- **ABOUT THIS TASK**
Quote the passage on crystal structures word for word, starting with "One important distinction" and going on through "cell (see figures).".

- **TEXT SEGMENT**

○ ○ ○ ○ ○ ○ ○

The solid state of matter generally consists of a regular arrangement of atoms, molecules, or ions.
A definite geometric form, called a crystal, is distinctive for the substance in question. The
configuration of particles extending in all directions throughout the crystal is called the space
lattice. The smallest portion of the space lattice which shows the pattern for the whole lattice is
called a unit cell. It may be defined as the unit structure which, when repeated indefinitely, gives the
crystal. The number of nearest neighbors of a particle in a crystal lattice is called its coordination
number. Several of the more basic and frequently found crystal structures will be constructed and
studied. Styrofoam balls will be used to represent the atoms. The structures of monatomic metals
are explored in this experiment.

Cubic structures

Three of the more simple crystal geometries are shown in detail in the attached figures (simple
cubic, body-centered cubic, and face-centered cubic structures). The arrangement of spheres as
whole atoms is shown first, followed by figures which represent more clearly the cubic
configuration of these atoms, where the spheres represent the centers of the atoms.

One important distinction among types of crystal structure is the efficiency of packing in the given
arrangement. The amount of occupied or filled space as contrasted to the amount of empty space is
a measure of packing efficiency. Occupied volume can readily be measured by calculating the
volume of the spheres that represent the packed atoms. Total volume, the sum of the filled and
empty volumes, is determined by calculating the volume of the unit cell. The empty volume is the
difference between the total and the occupied volumes. Note that the unit cell extends only to the
center of the atoms which comprise the edge of each unit cell (see figures).

○ ○ ○ ○ ○ ○ ○

- **DATA PROVIDED**

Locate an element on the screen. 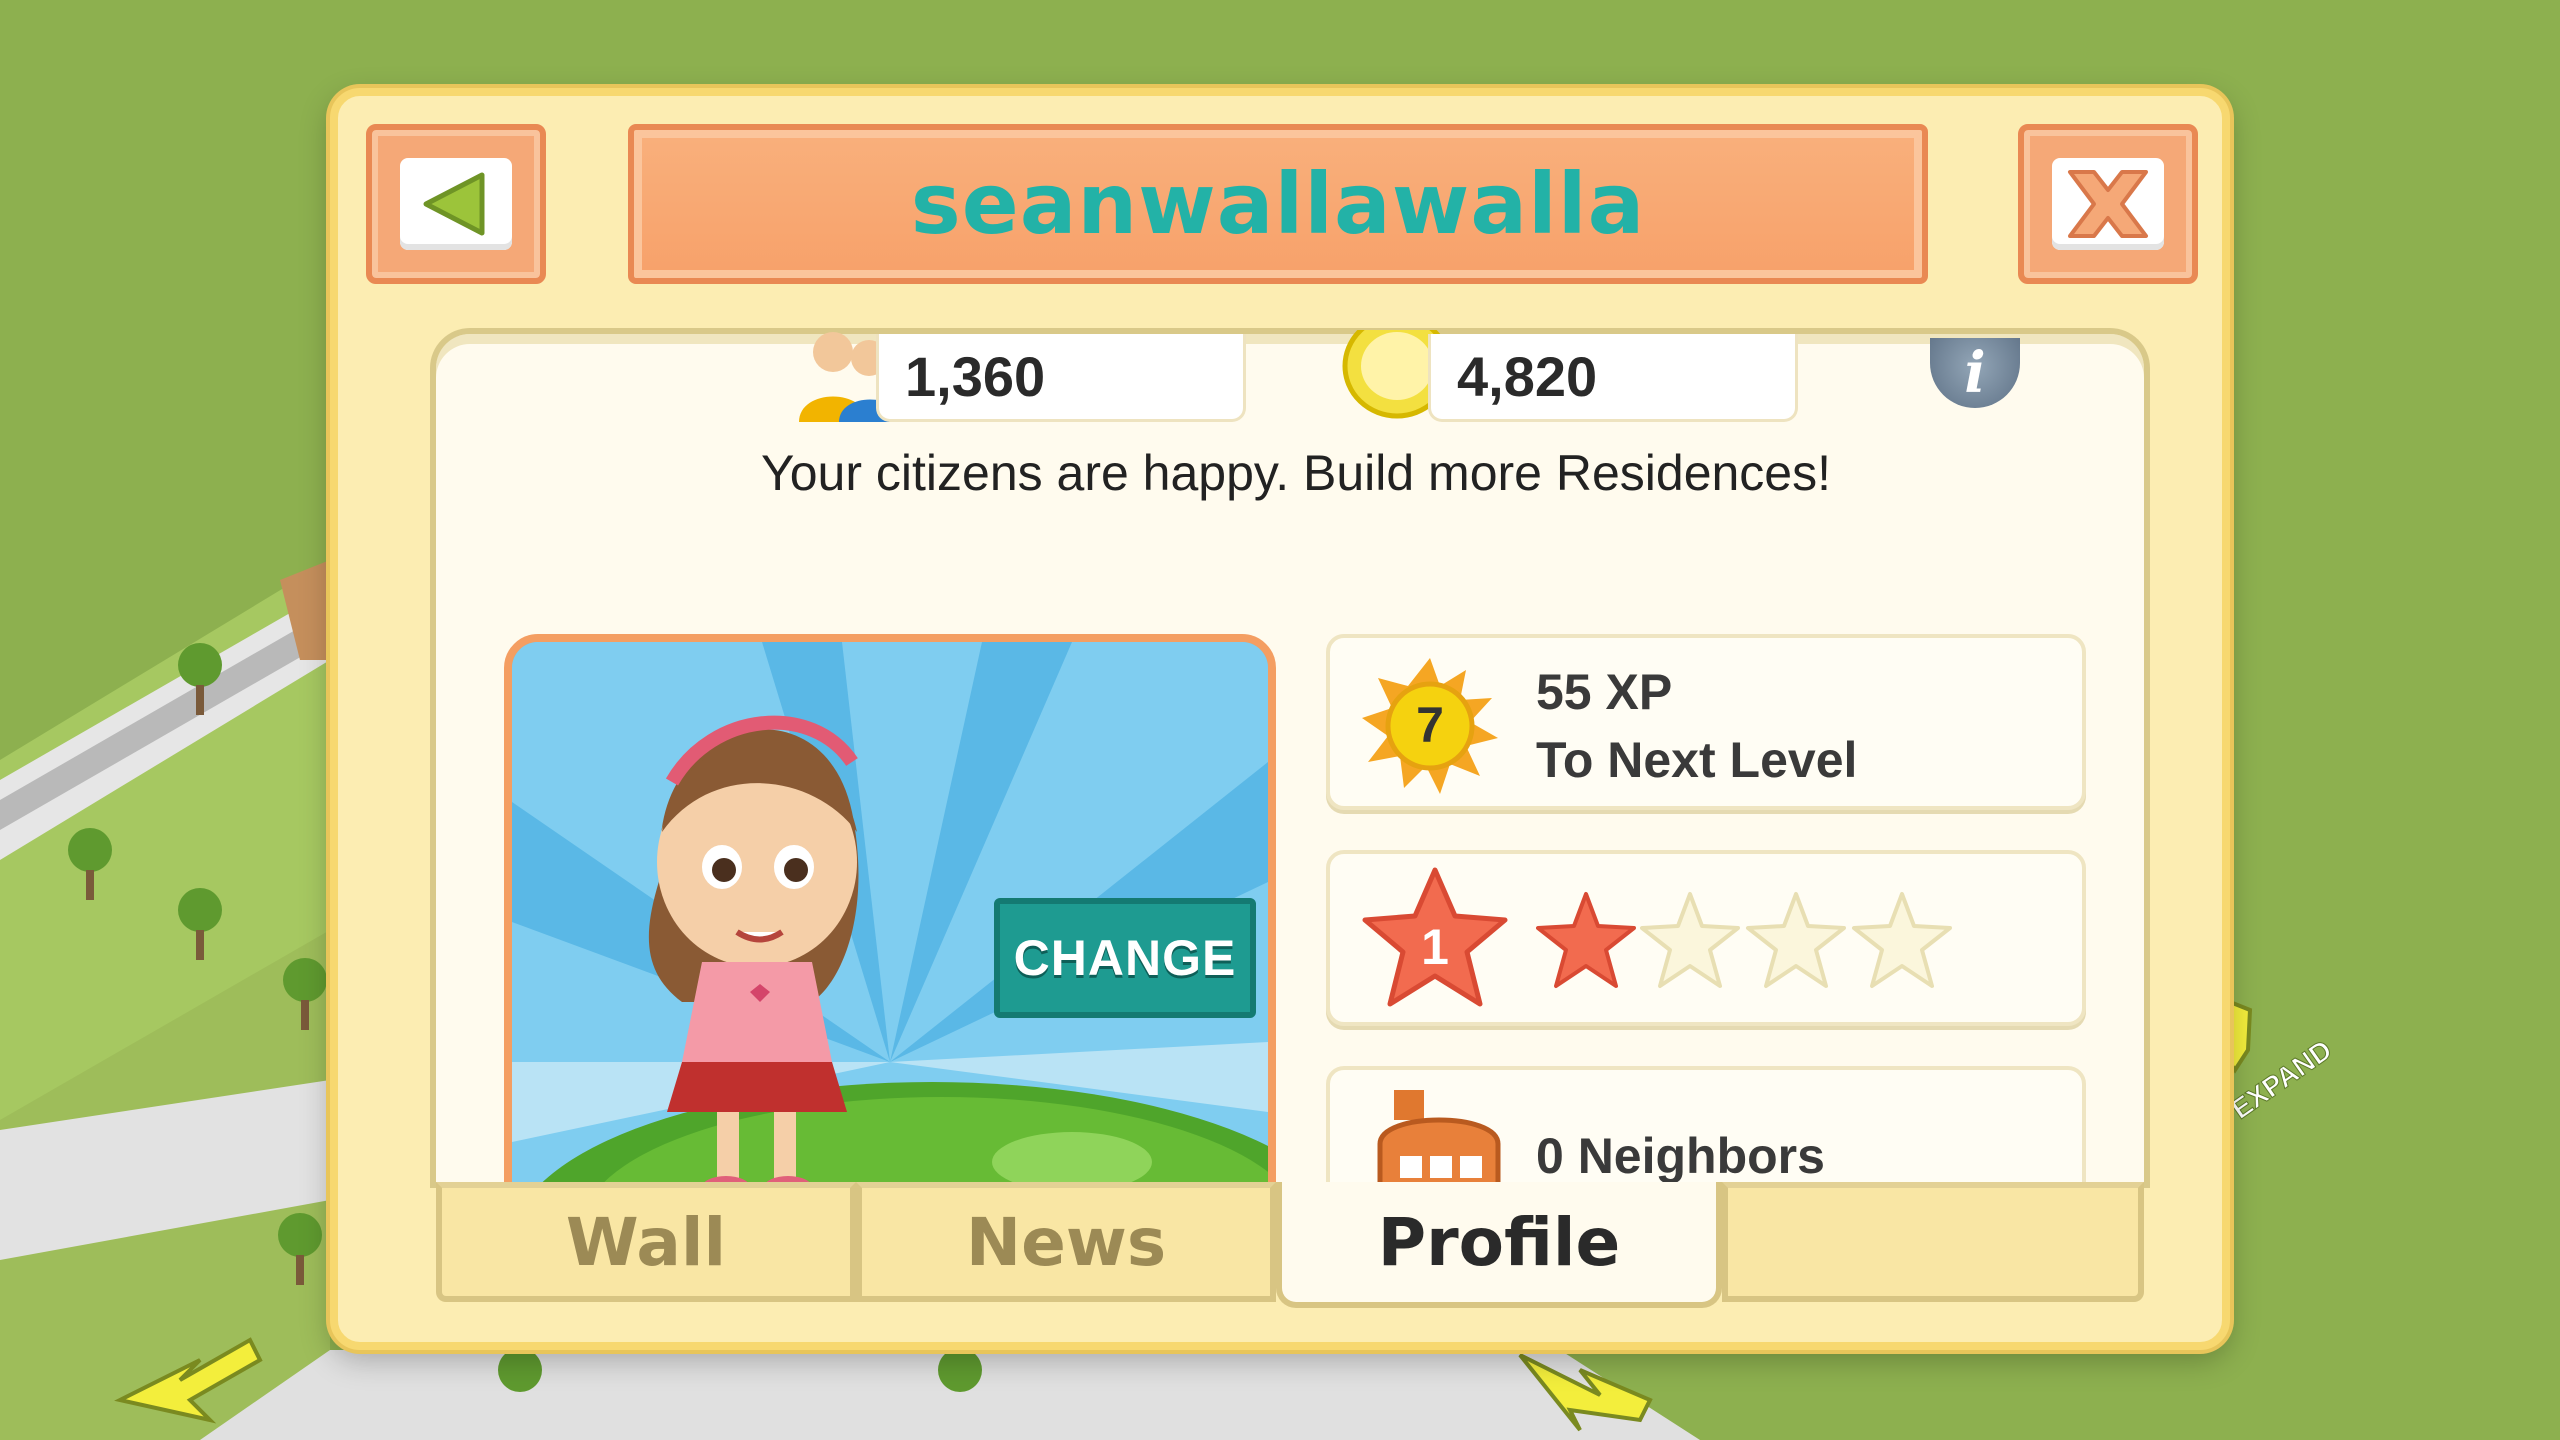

○ ○ ○ ○ ○ ○ ○

- **RESPONSE TO THE TASK**
One important distinction among types of crystal structure is the efficiency of packing in the given
arrangement. The amount of occupied or filled space as contrasted to the amount of empty space is
a measure of packing efficiency. Occupied volume can readily be measured by calculating the
volume of the spheres that represent the packed atoms. Total volume, the sum of the filled and
empty volumes, is determined by calculating the volume of the unit cell. The empty volume is the
difference between the total and the occupied volumes. Note that the unit cell extends only to the
center of the atoms which comprise the edge of each unit cell (see figures).